As a matter of fact, in this case, fraud and theft were specifically charged on different accounts separate from conversion. Mixing them together in a post-trial analysis is wrong and dishonest.

In addition, even with the conversion verdict, the jury did not award any punitive damages against Wright. The $100 million was the jury’s straight estimate of the value of the IP that belonged to W&K. This is a clear indication that the jury did not find any fraudulent or outrageous behavior in Wright’s handling of the W&K property. The jury just found the conversion of the property was unauthorized.

The jury found no fraud.   No post-trial analysis can change that fact.

Again, unless one is clear about both the legal distinction and the factual connection between ‘Satoshi identity’ and ‘Bitcoin creation activities’, none of the details matter. From different premises, two people may reach entirely different conclusions even if they all follow flawless downstream logic.   

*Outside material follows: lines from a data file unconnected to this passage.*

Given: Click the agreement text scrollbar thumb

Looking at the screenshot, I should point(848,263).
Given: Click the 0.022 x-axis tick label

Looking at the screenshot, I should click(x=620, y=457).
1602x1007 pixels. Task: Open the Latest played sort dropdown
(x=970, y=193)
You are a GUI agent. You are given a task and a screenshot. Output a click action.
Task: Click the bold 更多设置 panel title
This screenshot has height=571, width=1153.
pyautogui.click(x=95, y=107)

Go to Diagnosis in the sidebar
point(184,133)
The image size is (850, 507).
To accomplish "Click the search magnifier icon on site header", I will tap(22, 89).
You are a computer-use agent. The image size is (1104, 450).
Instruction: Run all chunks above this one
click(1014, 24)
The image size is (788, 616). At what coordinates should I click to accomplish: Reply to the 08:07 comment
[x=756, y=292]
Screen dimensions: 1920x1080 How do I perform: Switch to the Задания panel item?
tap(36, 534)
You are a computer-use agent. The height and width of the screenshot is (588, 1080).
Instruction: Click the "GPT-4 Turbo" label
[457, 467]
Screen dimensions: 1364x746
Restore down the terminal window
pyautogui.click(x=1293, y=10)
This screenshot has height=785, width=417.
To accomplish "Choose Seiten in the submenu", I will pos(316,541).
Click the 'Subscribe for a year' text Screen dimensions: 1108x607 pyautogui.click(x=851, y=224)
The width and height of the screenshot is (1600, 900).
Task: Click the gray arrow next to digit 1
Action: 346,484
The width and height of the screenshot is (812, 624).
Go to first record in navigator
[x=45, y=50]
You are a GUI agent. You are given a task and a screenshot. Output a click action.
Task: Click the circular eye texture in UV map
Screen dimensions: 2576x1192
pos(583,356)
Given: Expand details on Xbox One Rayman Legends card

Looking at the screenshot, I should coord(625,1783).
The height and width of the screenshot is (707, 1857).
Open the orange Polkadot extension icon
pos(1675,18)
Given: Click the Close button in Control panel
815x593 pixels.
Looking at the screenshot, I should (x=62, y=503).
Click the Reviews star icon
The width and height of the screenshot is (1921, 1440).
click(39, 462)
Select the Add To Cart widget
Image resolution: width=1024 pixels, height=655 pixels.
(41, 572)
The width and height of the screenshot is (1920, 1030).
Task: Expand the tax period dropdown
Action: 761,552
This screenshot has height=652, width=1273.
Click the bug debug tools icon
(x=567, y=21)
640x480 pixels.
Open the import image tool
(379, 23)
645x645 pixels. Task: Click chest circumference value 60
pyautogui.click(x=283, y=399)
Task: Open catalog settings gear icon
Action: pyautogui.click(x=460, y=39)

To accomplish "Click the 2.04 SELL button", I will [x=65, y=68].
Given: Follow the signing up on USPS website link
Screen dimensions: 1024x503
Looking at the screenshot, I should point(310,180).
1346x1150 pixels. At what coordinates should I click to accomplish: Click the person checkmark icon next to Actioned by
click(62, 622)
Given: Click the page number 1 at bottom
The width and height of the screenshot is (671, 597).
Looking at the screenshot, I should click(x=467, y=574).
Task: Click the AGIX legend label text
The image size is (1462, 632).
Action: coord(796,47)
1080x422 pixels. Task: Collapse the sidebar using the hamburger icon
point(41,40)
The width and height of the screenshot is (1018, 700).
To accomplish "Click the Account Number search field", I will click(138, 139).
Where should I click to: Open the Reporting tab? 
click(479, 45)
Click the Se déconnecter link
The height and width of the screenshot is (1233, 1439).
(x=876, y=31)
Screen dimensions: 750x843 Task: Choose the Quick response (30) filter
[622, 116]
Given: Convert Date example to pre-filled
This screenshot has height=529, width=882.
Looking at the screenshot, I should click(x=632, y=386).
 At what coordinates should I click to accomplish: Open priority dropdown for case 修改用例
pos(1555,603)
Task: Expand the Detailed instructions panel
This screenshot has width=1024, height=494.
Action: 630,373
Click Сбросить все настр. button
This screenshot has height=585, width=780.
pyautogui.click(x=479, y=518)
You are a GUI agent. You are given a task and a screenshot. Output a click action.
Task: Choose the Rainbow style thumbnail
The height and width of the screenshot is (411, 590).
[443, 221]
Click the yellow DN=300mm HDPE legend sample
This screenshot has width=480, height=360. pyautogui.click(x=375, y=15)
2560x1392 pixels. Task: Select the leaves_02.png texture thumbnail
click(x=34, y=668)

Smart people are wrong not because they err in apparent downstream logic, but because they start from a wrong root premise in the first place, often intentionally. The fact that MyLegacyKit reaches an opposite conclusion on almost every major point of the Kleiman case is a good example to illustrate this phenomenon.

People who don’t start from the same premise can never reach an agreement.  

But it is not about opinions.  The premise in this particular case is factual.  People will have to study the case record to reach their own conclusions.   I emphasize not a mere conceptual distinction, but the actual trial record. It is a fact, not an interpretation, that the Kleiman case did not allow jury deliberation on the matter of Satoshi identity, but nevertheless had a heavy emphasis on Bitcoin creation activities.  

The upcoming COPA trial has the potential to clarify a lot of things. There is no guarantee of an outcome one way or the other, but let’s wait for the outcome of the COPA trial.